Beginning at the line that contains "You are a computer-use", output each line exactly through the end of the records, and drop any pictures.
(Beginning of Data)
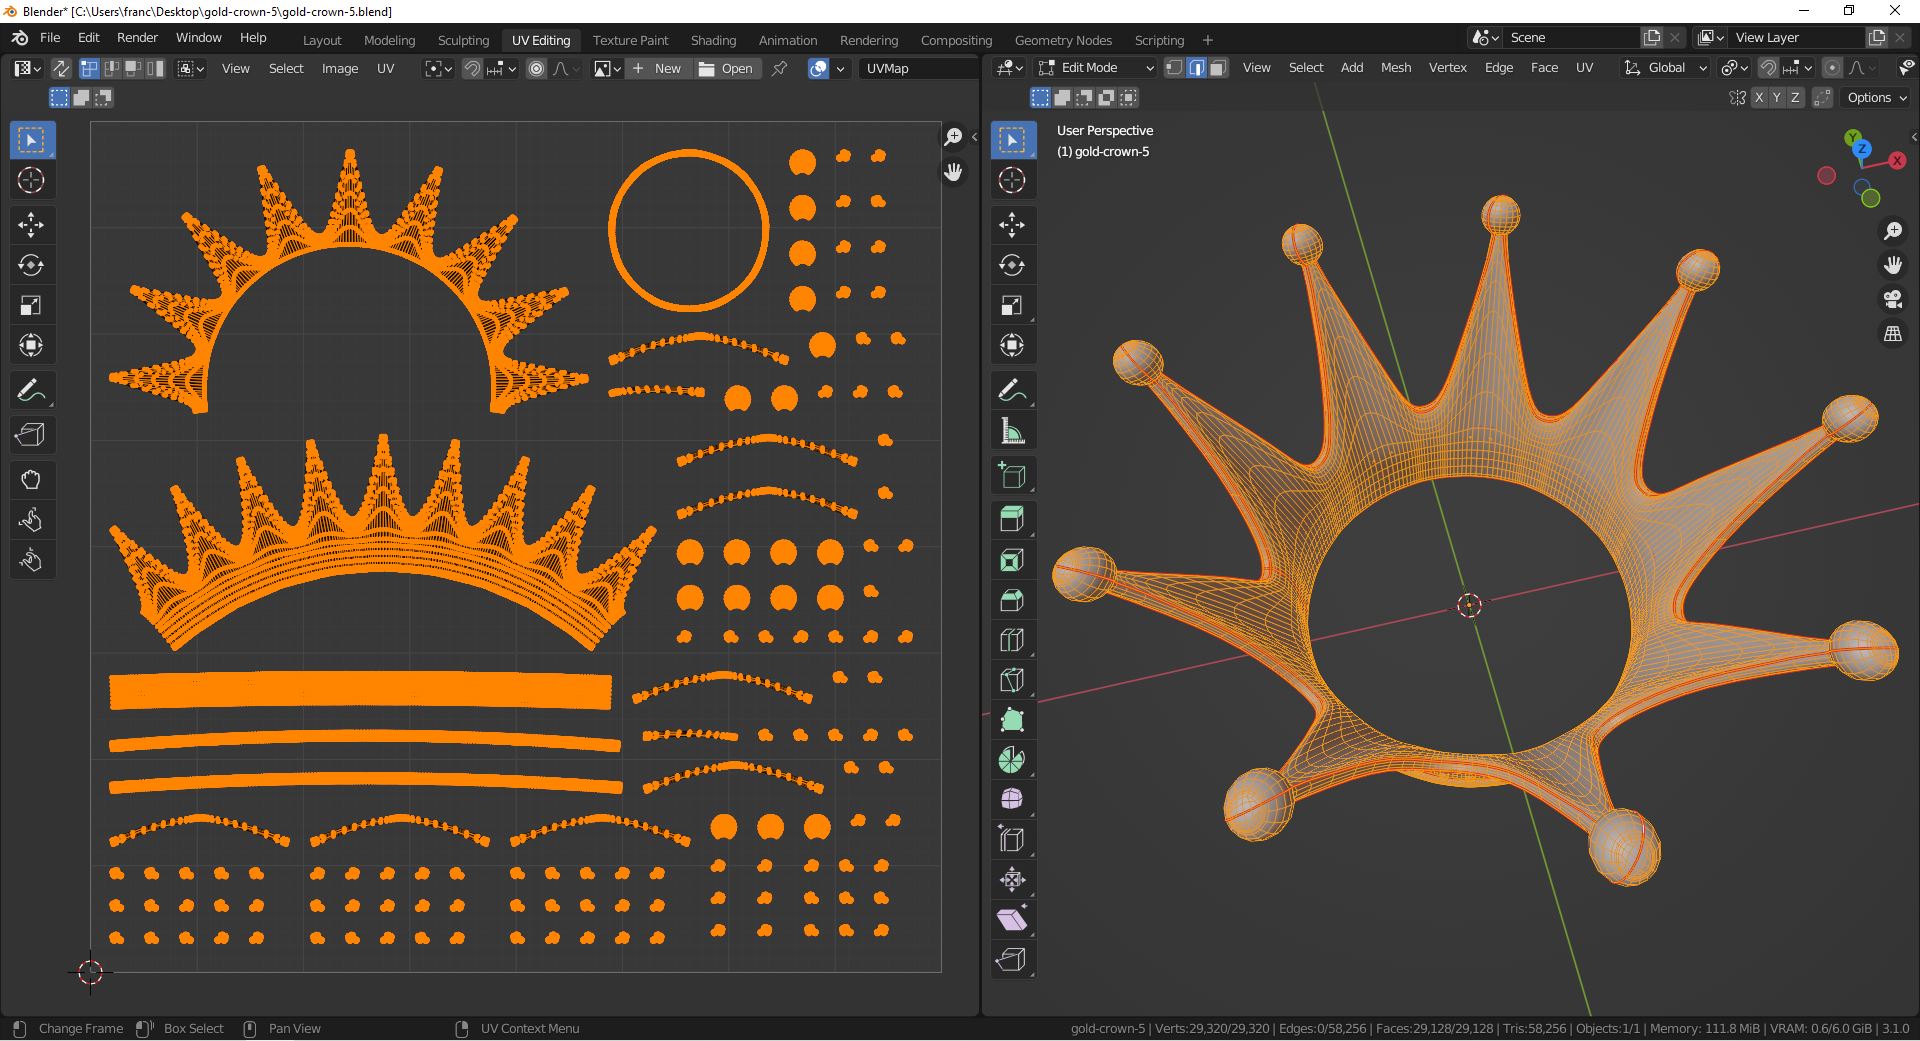Click the Open image button
The height and width of the screenshot is (1041, 1920).
tap(726, 68)
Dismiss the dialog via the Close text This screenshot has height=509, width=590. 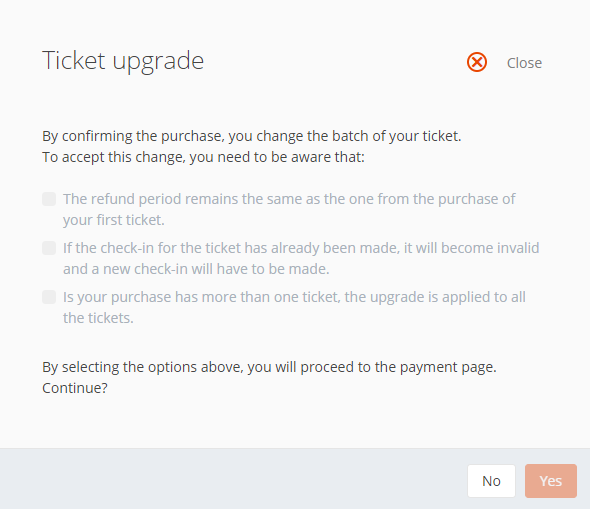pos(524,63)
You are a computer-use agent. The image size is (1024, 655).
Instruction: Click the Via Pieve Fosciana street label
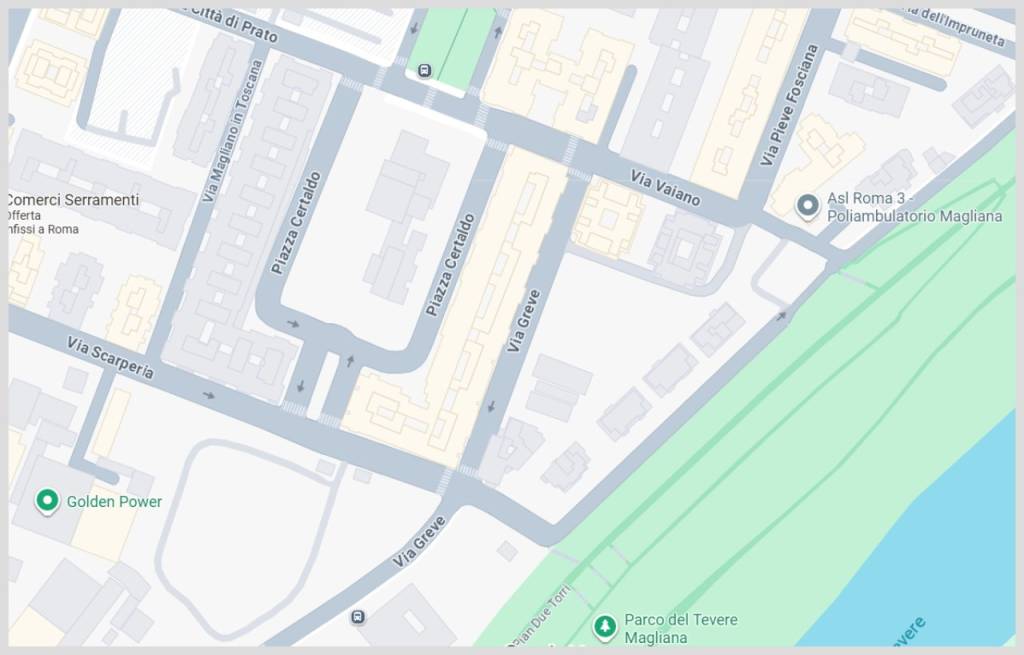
(End of Data)
— Task answer —
You are a computer-use agent. The image size is (1024, 655).
Instruction: Click the Via Pieve Fosciana street label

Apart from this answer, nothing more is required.